As I understand it, by the way, this is the opposite of the truth. I think that until the 1970s, it was common wisdom among economists that markets are deeply flawed and government control of the economy produces better results (e.g., Samuelson’s textbooks of the post-war era), but since then economics has become, on the whole, more skeptical of government interventions.
“. . . markets work perfectly and *government* intervention is always bad. On the contrary, it includes a major section on market failure and on *government’s* (presumably perfectly executed) role in correcting it.” [*s supplied]
“Econ 101” AP or other, misses the mark (as do the bulk of commentators). It is not “Government” that intervenes. The mechanisms of government are used to intervene for economic and social objectives determined by political means; essentially, determinations of (usually limitations on) the freedom of actions of some by others.
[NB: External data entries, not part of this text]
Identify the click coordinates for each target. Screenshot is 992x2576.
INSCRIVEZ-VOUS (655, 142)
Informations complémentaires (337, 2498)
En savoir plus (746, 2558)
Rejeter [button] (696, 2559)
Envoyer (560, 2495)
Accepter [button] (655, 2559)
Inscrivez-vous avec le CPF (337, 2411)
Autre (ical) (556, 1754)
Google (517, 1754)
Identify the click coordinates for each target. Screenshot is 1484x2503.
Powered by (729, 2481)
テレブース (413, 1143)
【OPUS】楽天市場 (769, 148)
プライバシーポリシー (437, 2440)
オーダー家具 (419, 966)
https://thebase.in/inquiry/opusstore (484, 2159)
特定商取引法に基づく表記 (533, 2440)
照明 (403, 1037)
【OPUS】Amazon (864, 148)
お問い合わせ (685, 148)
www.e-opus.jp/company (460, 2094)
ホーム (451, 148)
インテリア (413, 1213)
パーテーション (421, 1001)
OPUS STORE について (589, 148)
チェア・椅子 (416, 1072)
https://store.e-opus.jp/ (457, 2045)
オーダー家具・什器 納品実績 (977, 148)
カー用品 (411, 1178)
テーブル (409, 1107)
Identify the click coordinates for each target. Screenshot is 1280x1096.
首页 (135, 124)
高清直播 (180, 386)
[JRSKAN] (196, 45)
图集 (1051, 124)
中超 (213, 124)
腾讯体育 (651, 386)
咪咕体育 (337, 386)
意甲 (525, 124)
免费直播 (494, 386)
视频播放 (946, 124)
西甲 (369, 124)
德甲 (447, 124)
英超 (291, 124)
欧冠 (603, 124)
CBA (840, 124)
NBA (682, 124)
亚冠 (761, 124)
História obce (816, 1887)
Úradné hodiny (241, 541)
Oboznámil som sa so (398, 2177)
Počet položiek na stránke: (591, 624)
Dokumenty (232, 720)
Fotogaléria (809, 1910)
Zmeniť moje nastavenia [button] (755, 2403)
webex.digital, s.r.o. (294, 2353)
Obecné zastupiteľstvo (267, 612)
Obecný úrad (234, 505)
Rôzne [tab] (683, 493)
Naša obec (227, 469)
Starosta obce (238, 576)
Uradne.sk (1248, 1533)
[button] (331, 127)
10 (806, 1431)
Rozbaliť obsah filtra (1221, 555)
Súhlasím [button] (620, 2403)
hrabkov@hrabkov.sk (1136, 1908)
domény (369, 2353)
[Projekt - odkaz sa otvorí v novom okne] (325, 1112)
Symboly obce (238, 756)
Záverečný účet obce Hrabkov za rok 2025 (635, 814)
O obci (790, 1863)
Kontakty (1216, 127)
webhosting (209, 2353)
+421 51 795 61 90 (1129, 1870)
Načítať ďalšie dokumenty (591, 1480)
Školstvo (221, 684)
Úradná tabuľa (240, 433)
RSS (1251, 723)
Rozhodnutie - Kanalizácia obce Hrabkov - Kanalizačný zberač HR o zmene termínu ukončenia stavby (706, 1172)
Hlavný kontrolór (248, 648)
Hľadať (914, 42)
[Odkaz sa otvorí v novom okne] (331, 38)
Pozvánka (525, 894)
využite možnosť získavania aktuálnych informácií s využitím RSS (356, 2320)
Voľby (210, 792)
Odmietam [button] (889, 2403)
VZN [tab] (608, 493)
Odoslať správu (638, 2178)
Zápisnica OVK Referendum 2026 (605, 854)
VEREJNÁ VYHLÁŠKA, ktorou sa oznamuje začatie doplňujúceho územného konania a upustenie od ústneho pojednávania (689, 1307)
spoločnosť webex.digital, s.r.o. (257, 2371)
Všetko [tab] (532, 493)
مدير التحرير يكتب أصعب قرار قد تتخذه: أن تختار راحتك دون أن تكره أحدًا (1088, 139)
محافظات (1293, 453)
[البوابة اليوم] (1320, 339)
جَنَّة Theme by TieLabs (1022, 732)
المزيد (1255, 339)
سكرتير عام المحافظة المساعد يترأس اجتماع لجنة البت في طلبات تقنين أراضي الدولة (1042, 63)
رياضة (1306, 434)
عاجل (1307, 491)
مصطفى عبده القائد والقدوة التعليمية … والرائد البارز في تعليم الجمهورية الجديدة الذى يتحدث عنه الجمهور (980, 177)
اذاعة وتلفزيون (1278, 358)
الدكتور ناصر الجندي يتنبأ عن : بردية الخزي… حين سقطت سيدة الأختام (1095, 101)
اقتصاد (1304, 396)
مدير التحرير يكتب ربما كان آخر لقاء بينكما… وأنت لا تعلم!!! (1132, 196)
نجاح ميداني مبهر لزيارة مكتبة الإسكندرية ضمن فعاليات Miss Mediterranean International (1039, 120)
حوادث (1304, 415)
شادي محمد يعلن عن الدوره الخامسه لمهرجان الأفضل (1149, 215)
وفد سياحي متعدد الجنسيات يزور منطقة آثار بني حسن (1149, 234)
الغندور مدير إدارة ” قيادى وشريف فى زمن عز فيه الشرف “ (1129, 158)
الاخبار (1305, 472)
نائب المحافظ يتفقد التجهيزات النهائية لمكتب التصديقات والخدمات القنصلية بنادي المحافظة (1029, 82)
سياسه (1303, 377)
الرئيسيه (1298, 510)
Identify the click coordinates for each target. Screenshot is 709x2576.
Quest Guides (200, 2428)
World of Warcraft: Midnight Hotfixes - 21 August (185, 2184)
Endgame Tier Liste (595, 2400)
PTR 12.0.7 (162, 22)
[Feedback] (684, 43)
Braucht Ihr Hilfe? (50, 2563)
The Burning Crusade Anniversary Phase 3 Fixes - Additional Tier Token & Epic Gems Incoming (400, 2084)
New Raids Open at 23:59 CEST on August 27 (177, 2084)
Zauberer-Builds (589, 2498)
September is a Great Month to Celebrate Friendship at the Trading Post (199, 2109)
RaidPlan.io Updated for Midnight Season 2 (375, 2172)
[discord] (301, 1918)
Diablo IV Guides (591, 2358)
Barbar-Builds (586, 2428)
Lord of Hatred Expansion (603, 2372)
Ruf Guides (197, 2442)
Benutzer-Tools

“Governments” don’t do anything; people use the mechanisms of governments to do things. People have motivations and objectives which are demonstrated in the uses made of government mechanisms to intervene in the human interactions that constitute “the market.”
“Markets” don’t fail. Interventions don’t fail. Human efforts at objectives fail. The causes for those failures of human efforts are multifold.
“What conservative econoimsts do believe is that government has a propensity to fail that often exceeds the propensity of markets to fail.”
That doesn’t seem like the correct way to frame the issue. I think a better way to frame the issue is in terms of feedback mechanisms. Is a given function in society better served by market or regulatory feedback? How can we find the right interaction of market and regulatory feedback for a given function? Framing the issue this way makes it less adversarial and hopefully more objective.
Who decides “perfect”?
In politics you do hear something close to markets will work it out, but that gets us back to Arnold’s 3 languages. Liberals seem to desire a specific outcome, but the desired outcome of others is to leave the process of discovery alone to determine the current optimum.